Clock domains: By clock domain, we mean ‘the set of flops being driven by the clock signal’. For instance, the flops driven by system clock constitute system domain. Similarly, there may be other domains. There may be multiple clock domains in a design; some of these may be interacting with each other. For interacting clock domains, there must be some phase relationship between the clock signals otherwise there is chance of failure due to metastability. If phase relationship is not possible to achieve, there should be clock domain synchronizers to reduce the probability of metastability failure.

Specifying a signal as clock: In EDA tools, ‘create_clock’ command is used to specify a signal as a clock. We have to pass the period of the clock, clock definition point, its reference clock (if it is a generated clock as discussed below), duty cycle, waveform etc. as argument to the command.

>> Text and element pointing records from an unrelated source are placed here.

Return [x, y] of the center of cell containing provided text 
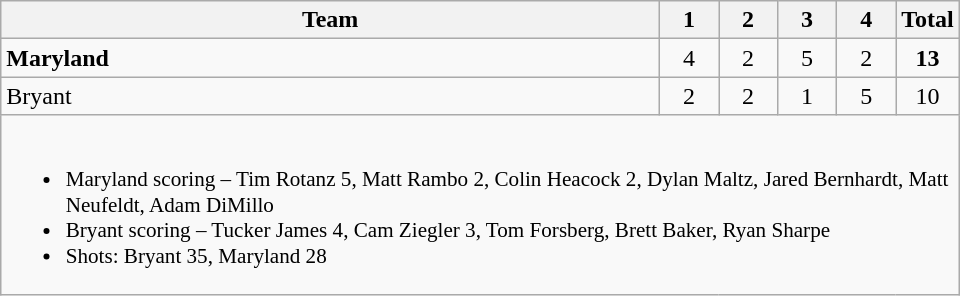
10 [928, 96]
Team [330, 20]
Maryland [330, 58]
13 [928, 58]
3 [808, 20]
Total [928, 20]
Bryant [330, 96]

Master and generated clocks: EDA tools have the concept of master and generated clocks. A generated clock is the one that is derived from another clock, known as its master clock. The generated clock may be of the same frequency or different frequency than its master clock. In general, a generated clock is defined so as to distinguish it from its master in terms of frequency, phase or domain relationship

Some terminology related to clock: There are different terms related to clock signals, described below:


  •      Leading and trailing clock edge: When clock signal transitions from ‘0’ to ‘1’, the clock edge is termed as leading edge. Similarly, when clock signal transitions from ‘1’ to ‘0’, the clock edge is termed as trailing edge.

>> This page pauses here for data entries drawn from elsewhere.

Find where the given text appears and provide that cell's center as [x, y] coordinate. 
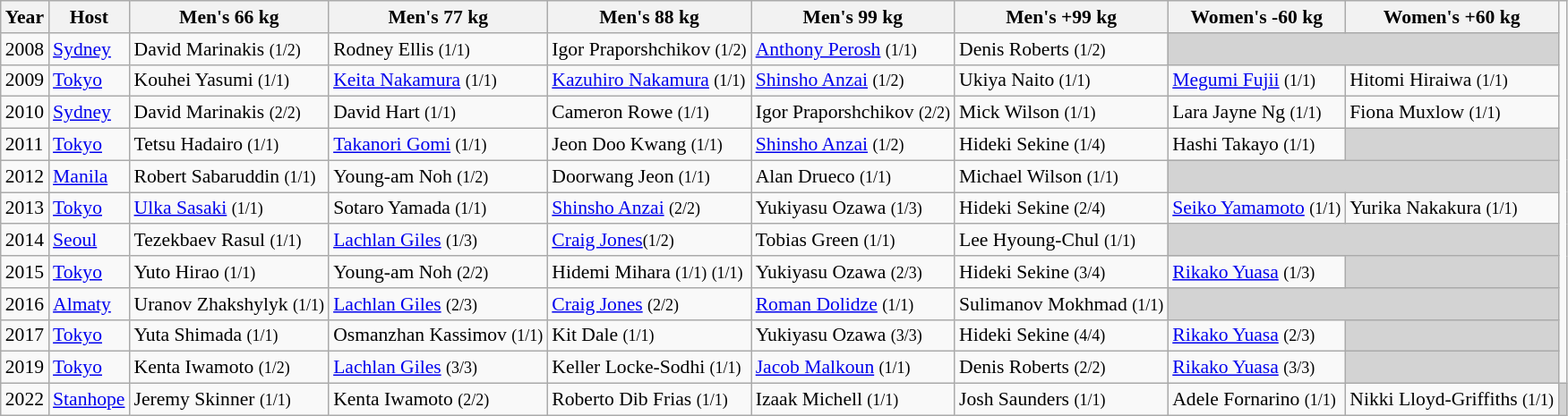
2008 [25, 49]
Nikki Lloyd-Griffiths (1/1) [1452, 400]
2010 [25, 113]
2014 [25, 241]
Rodney Ellis (1/1) [438, 49]
2012 [25, 176]
Sotaro Yamada (1/1) [438, 209]
Jeremy Skinner (1/1) [229, 400]
2011 [25, 145]
Anthony Perosh (1/1) [853, 49]
2013 [25, 209]
Host [89, 17]
Adele Fornarino (1/1) [1256, 400]
Hideki Sekine (4/4) [1061, 336]
Rikako Yuasa (3/3) [1256, 368]
David Marinakis (1/2) [229, 49]
Uranov Zhakshylyk (1/1) [229, 304]
Lachlan Giles (2/3) [438, 304]
Men's 88 kg [648, 17]
Megumi Fujii (1/1) [1256, 81]
Igor Praporshchikov (1/2) [648, 49]
Jacob Malkoun (1/1) [853, 368]
Igor Praporshchikov (2/2) [853, 113]
Women's +60 kg [1452, 17]
Kenta Iwamoto (2/2) [438, 400]
Young-am Noh (2/2) [438, 272]
Rikako Yuasa (2/3) [1256, 336]
Mick Wilson (1/1) [1061, 113]
Lee Hyoung-Chul (1/1) [1061, 241]
Keita Nakamura (1/1) [438, 81]
Kenta Iwamoto (1/2) [229, 368]
Sulimanov Mokhmad (1/1) [1061, 304]
2016 [25, 304]
Manila [89, 176]
Keller Locke-Sodhi (1/1) [648, 368]
2019 [25, 368]
Tobias Green (1/1) [853, 241]
Michael Wilson (1/1) [1061, 176]
Almaty [89, 304]
Yukiyasu Ozawa (3/3) [853, 336]
Stanhope [89, 400]
2015 [25, 272]
Hitomi Hiraiwa (1/1) [1452, 81]
Lachlan Giles (1/3) [438, 241]
Seiko Yamamoto (1/1) [1256, 209]
Rikako Yuasa (1/3) [1256, 272]
Kouhei Yasumi (1/1) [229, 81]
Year [25, 17]
2022 [25, 400]
Roberto Dib Frias (1/1) [648, 400]
Hashi Takayo (1/1) [1256, 145]
Yuto Hirao (1/1) [229, 272]
Yurika Nakakura (1/1) [1452, 209]
Kazuhiro Nakamura (1/1) [648, 81]
Women's -60 kg [1256, 17]
Jeon Doo Kwang (1/1) [648, 145]
Osmanzhan Kassimov (1/1) [438, 336]
2017 [25, 336]
Men's 66 kg [229, 17]
Lara Jayne Ng (1/1) [1256, 113]
Men's 99 kg [853, 17]
Doorwang Jeon (1/1) [648, 176]
Tezekbaev Rasul (1/1) [229, 241]
Roman Dolidze (1/1) [853, 304]
Kit Dale (1/1) [648, 336]
Alan Drueco (1/1) [853, 176]
Shinsho Anzai (2/2) [648, 209]
Hidemi Mihara (1/1) (1/1) [648, 272]
Cameron Rowe (1/1) [648, 113]
Denis Roberts (2/2) [1061, 368]
Ukiya Naito (1/1) [1061, 81]
David Marinakis (2/2) [229, 113]
David Hart (1/1) [438, 113]
Men's +99 kg [1061, 17]
2009 [25, 81]
Ulka Sasaki (1/1) [229, 209]
Takanori Gomi (1/1) [438, 145]
Josh Saunders (1/1) [1061, 400]
Hideki Sekine (2/4) [1061, 209]
Men's 77 kg [438, 17]
Young-am Noh (1/2) [438, 176]
Yukiyasu Ozawa (1/3) [853, 209]
Hideki Sekine (3/4) [1061, 272]
Yukiyasu Ozawa (2/3) [853, 272]
Fiona Muxlow (1/1) [1452, 113]
Hideki Sekine (1/4) [1061, 145]
Tetsu Hadairo (1/1) [229, 145]
Lachlan Giles (3/3) [438, 368]
Craig Jones (2/2) [648, 304]
Seoul [89, 241]
Craig Jones(1/2) [648, 241]
Denis Roberts (1/2) [1061, 49]
Robert Sabaruddin (1/1) [229, 176]
Yuta Shimada (1/1) [229, 336]
Izaak Michell (1/1) [853, 400]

Leading and trailing edges of the clock signal
  • Launch and capture edge: Launch edge is that edge of the clock at which data is launched by a flop. Similarly, capture edge is that edge of the clock at which data is capture by a flop.
  • Clock skew: Clock skew is defined as the difference in arrival times of clock signals at different leaf pins. Considering a set of flops, skew is the difference in the minimum and maximum arrival times of the clock signal. Global skew is the clock skew for the whole design. On the contrary, considering only a portion of the design, the skew is termed as local skew.